Opdracht
Stel vast welke regels van de onderstaande items het woord "perform" bevatten. Schrijf elk van die regels volledig over.

Bronitems:
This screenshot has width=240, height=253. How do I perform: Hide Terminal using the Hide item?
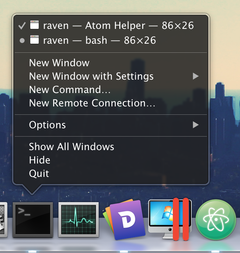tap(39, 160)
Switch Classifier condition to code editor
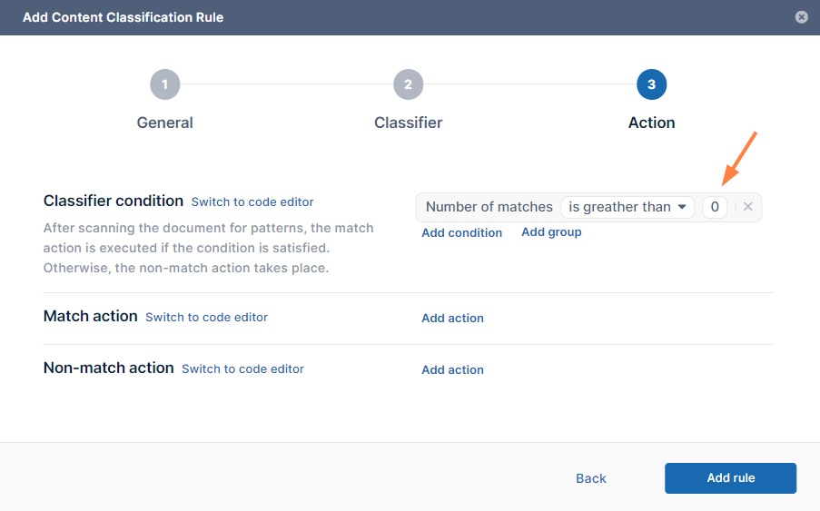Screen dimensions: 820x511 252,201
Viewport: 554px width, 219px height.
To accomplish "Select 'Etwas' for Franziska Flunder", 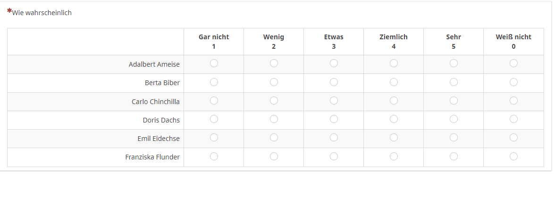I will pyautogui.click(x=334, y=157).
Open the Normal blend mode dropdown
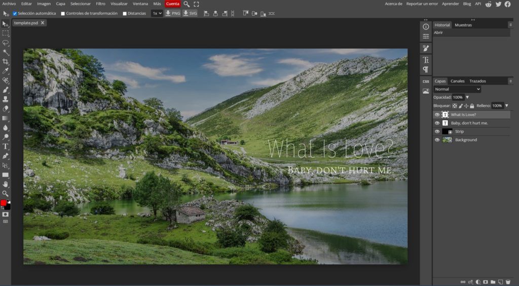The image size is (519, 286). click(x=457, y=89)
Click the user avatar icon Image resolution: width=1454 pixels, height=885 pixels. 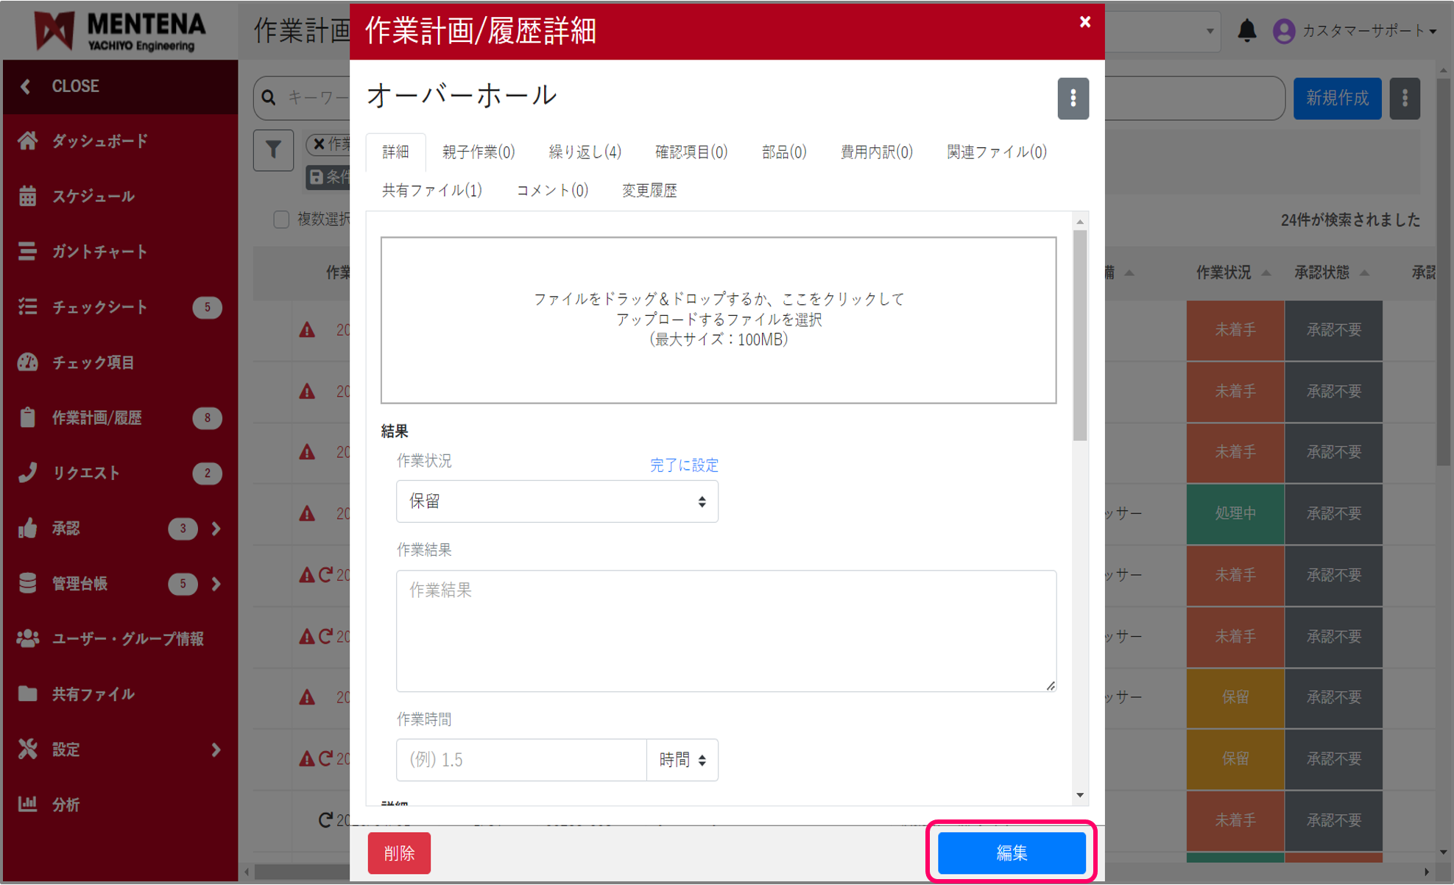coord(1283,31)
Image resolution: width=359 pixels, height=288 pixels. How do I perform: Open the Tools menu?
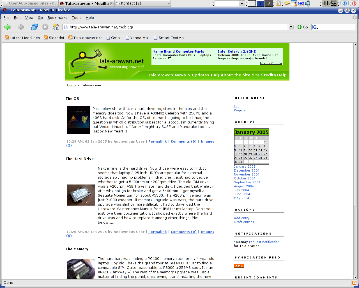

Uitgewerkte oplossing
This screenshot has width=240, height=253. How do I perform: Hide Terminal using the Hide item?
Image resolution: width=359 pixels, height=288 pixels. How do I perform: Open the Tools menu?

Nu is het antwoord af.